He is among the most influential visual artists of the twentieth and twenty-first centuries. Now, what has this to do with Saul Leiter?

A hand is a hand is a hand, or something like a hand, and so forth. The purpose of so much storage is, in part, in aid of preventing the very busy brain from having to do all that sorting and interpreting each and every time we see… say, a human hand: because our brains have filed away an incalculable number of visual cues that we define as “hand,” to know the tip of one finger is to know the rest of the assumed whole, no matter in what size, shape, color, or permutation. This morgue of literally countless images-and more important, bits of images-from every conceivable axial point of reference serves as a vocabulary.
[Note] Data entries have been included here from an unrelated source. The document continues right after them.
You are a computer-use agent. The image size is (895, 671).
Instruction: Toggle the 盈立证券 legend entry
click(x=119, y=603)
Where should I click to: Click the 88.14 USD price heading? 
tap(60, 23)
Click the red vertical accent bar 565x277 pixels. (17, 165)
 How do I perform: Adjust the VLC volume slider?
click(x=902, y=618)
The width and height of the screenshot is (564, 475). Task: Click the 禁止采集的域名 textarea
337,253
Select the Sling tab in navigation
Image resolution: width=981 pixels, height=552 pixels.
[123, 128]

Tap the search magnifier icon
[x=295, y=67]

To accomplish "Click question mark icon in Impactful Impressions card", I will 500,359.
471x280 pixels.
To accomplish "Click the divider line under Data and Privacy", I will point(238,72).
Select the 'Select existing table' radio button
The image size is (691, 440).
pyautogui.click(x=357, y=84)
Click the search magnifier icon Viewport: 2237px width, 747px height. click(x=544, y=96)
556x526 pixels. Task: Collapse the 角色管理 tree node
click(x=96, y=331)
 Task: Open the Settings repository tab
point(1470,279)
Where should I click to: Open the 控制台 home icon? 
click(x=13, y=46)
Assistant and friend Margit Erb (a producer here) comes in from time to time to keep him focused.Every single bit of visual stimulus that comes to the human brain via the visual cortex must be interpreted, learned, and filed away for future reference. We watch the now-old man dig through rooms full of work few people have ever seen, reminiscing about the (recently deceased) love of his life and delivering the occasional bit of wisdom like, “the important thing in life is not what you get, but what you throw out.” He sometimes hesitates mid-utterance, as if unsure how seriously he wants to take this whole documentary thing: Speaking of nudes he shot of one woman, he says he “did some pictures of her that are slightly…they’re slightly…” before simply moving on to another photo. (Cue great shots of art-world types ranging from John Cage to Andy Warhol.) But here and in discussing his boyhood (Mom bought him his first camera Dad was an overserious Talmudic scholar), the recollections are more piecemeal than comprehensive. “A window covered with raindrops interests me more than a photograph of a famous person,” Leiter declares, recalling a New York City youth that found him rubbing elbows with the legends of Abstract Expressionism.